Just in case you feel nostalgic for the 1960s–or sorry you were born too late for flower power–art critic Robert Hughes has this stinging piece in the U.K. Times about his sad, tumultous 1967 marriage in swinging London to his now-dead first wife, Danne Patricia. Sex, drugs and rock ‘n’ roll were Danne’s watchwords–including a taxicab hookup with Jimi Hendrix resulting in a nearly antibiotics-resistant venereal disease that she passed along to her husband–even though she was the married mother of the couple’s baby son, Danton (Warning: many four-letter words in this yarn):



Almost as soon as Danton was weaned, Danne announced in a way that would admit of no opposition that she needed to ‘explore’, to ‘look around,’ to ‘experiment’ with other lovers — a declaration that caused me, since I was still a Catholic in some parts of my heart, an anxiety verging on dread. I had wanted, by getting married, to reconstitute the safe haven that had been shattered in my childhood by my dad’s death from lung cancer; the dream of untroubled certainty of a woman’s love, which I would repay with my own coin of protectiveness. But Danne wouldn’t admit that she wanted protection, and she interpreted my own desire for emotional security as a form of weakness….

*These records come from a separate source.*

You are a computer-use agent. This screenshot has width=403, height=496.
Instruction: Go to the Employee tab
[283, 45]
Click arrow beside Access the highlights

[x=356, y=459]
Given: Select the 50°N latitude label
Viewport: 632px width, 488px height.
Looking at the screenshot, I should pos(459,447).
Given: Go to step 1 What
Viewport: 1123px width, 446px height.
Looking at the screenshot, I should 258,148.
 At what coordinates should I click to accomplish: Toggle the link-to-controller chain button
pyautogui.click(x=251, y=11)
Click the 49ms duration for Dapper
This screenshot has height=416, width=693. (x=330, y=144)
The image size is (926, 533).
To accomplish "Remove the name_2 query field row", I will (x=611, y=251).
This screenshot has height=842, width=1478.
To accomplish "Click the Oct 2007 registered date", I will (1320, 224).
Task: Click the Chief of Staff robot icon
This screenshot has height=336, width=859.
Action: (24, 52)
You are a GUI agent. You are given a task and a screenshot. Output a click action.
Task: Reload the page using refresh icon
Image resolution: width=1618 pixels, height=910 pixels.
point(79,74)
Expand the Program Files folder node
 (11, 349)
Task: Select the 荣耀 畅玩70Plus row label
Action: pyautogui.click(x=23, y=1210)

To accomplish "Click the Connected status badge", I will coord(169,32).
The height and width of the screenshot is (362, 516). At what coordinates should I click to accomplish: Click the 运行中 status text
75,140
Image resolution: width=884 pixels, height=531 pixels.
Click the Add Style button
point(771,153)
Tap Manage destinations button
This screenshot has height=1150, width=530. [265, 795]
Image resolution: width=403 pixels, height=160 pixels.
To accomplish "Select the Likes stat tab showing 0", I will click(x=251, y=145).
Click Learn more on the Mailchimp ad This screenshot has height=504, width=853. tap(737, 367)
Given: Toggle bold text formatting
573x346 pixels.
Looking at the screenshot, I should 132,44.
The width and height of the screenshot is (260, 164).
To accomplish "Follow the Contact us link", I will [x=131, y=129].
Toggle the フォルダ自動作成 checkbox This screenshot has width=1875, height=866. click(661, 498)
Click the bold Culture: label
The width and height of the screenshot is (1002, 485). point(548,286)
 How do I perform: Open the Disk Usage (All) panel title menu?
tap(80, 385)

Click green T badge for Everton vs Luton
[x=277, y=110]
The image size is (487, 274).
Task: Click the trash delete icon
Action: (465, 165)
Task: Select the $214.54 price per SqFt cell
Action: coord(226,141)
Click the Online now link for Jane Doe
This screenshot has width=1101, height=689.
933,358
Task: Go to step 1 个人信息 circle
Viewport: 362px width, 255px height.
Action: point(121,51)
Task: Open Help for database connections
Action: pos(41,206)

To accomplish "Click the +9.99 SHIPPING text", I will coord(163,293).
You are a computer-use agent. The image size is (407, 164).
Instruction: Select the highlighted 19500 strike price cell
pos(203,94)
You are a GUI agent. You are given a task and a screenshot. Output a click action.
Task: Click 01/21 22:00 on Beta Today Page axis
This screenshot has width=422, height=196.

Where was she off to? Oh, to see never-to-be named friends, or to a concert in which I would not be interested, yet another jiggle night at the Roundhouse. Don’t worry, I’ll be home to feed Danton. Or [the nanny] can do that. Don’t worry, for Christ’s sake. And off she would go; and come back, grey eyes blank, wide mouth twitchy, ill-tempered from the drugs, at 10 the next morning. Or not come back for another day or two….


I certainly was no anchorite then. Partly in self-defence and in the hope of a little emotional reassurance — for Danne’s near-programmatic infidelity was devastating — I had several affairs with women myself during this time. But I am glad that I never bought into the absurd ‘f—-and-you-shall-be-free’ ideology that was so common in London and elsewhere at the time. I sensed then, and know with a fair degree of certainty now, that it is an illusion to suppose that sexual promiscuity helps create personal freedom. There is a huge difference between the condition of freedom and that of accepting no responsibilities to anyone.


The upshot? The couple divorced during the late 1970s, after Danne decided that her newest sexual adventure was to become a lesbian. Their son, Danton, severely estranged from his father, committed suicide in 2002. Danne became a cocaine addict and died in 2003 of a brain tumor at age 60. She was so busy being free during the 1960s that she ruined three lives, one of which was her own. Tune in, turn on, and drop out. For Danne and her son, the dropout was permanent.